En los viveros de té se crían plantas desde que tienen un tamaño muy pequeño y que luego se transplantan a la plantación al cabo de unos seis meses, cuando miden entre 15 y 20 cm. Al cabo de dos años cuando alcanza los 150-180 cm se podan a 30 cm, se les deja crecer un poco y se van podando cada semana para mantenerlos a la altura de la cintura por tratarse de la altura más cómoda para su recolección. La recolección con fines comerciales no comienza hasta 3 o 5 años después, según la altitud y las condiciones meteorológicas de la zona.

Dado que el té es un árbol de hoja perenne, la cosecha debería ser posible a lo largo de todo el año, pero las condiciones climáticas la limitan a ciertos meses. No obstante, la cosecha no se realiza durante los periodos de detención o disminución en la velocidad de crecimiento, fenómeno que se presenta en plantaciones de altitud y durante los meses fríos.
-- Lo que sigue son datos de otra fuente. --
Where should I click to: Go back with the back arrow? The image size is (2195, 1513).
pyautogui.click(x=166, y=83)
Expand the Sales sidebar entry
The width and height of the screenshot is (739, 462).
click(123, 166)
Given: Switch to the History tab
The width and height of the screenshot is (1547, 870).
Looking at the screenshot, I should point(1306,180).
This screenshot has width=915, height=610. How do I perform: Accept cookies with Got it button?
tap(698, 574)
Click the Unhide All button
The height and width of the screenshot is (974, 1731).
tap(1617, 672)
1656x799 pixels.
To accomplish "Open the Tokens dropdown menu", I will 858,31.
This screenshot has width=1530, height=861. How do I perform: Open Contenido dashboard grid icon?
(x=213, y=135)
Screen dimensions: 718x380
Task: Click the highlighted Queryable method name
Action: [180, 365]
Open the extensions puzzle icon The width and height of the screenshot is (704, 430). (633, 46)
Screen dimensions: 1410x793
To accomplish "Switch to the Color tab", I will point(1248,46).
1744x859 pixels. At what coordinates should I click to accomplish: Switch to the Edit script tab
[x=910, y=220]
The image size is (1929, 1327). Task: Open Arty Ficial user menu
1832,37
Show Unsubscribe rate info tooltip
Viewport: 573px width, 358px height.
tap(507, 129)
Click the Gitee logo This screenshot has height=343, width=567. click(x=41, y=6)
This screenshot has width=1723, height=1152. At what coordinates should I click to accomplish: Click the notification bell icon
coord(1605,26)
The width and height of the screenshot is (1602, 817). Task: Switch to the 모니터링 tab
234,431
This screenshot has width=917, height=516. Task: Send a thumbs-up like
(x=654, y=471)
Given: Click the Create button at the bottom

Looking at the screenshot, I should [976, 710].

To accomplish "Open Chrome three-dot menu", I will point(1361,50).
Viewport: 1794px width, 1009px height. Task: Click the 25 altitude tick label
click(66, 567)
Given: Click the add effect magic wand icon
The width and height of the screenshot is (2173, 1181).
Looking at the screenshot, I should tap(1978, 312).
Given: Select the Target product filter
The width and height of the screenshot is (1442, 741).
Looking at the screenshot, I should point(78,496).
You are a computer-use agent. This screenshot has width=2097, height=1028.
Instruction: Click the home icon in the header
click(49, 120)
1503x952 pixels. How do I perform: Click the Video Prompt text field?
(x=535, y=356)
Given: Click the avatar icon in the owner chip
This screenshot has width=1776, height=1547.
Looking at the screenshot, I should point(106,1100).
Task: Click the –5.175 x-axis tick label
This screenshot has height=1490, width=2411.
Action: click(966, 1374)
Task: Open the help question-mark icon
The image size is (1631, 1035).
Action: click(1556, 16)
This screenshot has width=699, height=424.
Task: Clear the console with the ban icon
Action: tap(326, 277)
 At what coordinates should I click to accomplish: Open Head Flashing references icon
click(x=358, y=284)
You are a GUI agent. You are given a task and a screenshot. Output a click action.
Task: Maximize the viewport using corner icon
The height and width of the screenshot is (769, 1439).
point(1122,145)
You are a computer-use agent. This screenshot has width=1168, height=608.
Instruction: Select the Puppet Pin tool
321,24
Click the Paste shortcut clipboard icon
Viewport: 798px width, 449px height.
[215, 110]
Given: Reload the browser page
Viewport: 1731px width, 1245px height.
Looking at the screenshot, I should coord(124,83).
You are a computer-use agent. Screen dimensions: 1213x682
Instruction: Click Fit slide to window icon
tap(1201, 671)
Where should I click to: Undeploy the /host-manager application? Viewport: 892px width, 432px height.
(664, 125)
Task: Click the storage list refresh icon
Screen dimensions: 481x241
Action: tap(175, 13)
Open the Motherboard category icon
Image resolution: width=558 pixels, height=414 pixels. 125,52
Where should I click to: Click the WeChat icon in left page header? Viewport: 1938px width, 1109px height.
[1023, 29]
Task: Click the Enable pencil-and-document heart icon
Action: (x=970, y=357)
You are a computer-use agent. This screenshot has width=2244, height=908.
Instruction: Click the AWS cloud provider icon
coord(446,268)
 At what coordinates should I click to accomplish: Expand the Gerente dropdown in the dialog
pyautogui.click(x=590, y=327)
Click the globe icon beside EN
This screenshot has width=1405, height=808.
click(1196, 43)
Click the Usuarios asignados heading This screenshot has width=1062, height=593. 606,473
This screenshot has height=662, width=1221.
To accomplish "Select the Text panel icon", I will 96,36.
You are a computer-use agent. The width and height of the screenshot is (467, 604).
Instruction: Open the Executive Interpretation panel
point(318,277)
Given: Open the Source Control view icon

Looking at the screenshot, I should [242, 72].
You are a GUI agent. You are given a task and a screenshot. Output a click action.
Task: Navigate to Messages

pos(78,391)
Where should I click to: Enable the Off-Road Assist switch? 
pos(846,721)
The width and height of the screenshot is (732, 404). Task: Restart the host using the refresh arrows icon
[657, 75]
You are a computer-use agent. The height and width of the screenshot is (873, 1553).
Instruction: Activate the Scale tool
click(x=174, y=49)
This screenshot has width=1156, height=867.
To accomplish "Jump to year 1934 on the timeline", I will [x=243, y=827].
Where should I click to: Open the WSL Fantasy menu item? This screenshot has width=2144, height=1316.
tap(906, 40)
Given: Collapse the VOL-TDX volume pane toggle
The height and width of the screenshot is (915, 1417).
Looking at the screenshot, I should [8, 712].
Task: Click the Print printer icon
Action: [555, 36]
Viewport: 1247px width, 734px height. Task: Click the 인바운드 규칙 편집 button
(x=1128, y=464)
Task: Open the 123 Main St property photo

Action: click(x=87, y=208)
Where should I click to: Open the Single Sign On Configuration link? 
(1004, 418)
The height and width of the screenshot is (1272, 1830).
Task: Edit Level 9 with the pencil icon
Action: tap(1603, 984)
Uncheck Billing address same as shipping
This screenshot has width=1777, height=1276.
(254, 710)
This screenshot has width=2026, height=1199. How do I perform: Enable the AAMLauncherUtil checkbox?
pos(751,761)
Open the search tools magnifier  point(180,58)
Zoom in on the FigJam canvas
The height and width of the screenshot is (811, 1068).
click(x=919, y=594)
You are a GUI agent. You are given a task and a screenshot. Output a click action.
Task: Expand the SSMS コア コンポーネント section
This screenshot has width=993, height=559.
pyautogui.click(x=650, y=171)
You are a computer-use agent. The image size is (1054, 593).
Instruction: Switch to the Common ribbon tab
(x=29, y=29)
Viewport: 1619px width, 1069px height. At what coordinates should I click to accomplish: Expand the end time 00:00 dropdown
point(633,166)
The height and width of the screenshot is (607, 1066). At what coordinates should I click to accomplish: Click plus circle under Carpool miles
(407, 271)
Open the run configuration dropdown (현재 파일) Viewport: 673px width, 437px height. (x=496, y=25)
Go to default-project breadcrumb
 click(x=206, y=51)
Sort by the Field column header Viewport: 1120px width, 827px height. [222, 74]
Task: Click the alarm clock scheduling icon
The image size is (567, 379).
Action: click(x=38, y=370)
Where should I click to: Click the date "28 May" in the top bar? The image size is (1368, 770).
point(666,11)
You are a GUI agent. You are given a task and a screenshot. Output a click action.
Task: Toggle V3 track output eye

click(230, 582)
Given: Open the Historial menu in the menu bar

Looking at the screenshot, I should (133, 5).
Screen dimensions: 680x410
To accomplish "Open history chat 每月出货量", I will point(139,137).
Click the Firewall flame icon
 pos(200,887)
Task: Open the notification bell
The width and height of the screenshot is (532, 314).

Las hojas se recolectan cuando los nuevos brotes empiezan a crecer. Cada tallo termina en una yema que se convierte en brote joven cubierto de una ligera pelusa (yema terminal o pekoe). Debajo en el mismo tallo se encuentran varias hojas que ya han llegado a la madurez, siendo la más vieja la más alejada de la yema.

Los recolectores arrancan el nuevo brote con un movimiento descendiente del dedo pulgar y luego las colocan en cestas individuales. Hablamos de distintos tipos de cosecha según el número de hojas que se arrancan de los brotes:

COSECHA IMPERIAL (P+1): se recolecta la yema y no más que una hoja. Prácticamente ha desaparecido.

COSECHA FINA (P+2): se recolecta la yema y dos hojas. Tés de muy buena calidad

COSECHA ORDINARIA (P+3): se recolecta la yema y tres hojas. Cosecha más corriente.

La recolección mecánica con cosechadoras o con tijeras manuales ha sustituido a la recolección manual, método tradicional que requería gran destreza siendo la calidad del té inevitablemente inferior.

 

TÉ BIOLÓGICO : 

El cultivo del té biológico requiere de un estricto control: los fertilizantes, pesticidas o herbicidas que se utilizan no deben contener ninguna sustancia química, sino que deben ser compuestos naturales. Los objetivos de estas plantaciones son conseguir una productividad sostenible a largo plazo protegiendo el medio ambiente y dar respuesta al mercado creciente de consumidores preocupados por la salud del planeta a largo plazo, que a la vez reconocen y aprecian la calidad y agradable sabor de algunos tés biológicos.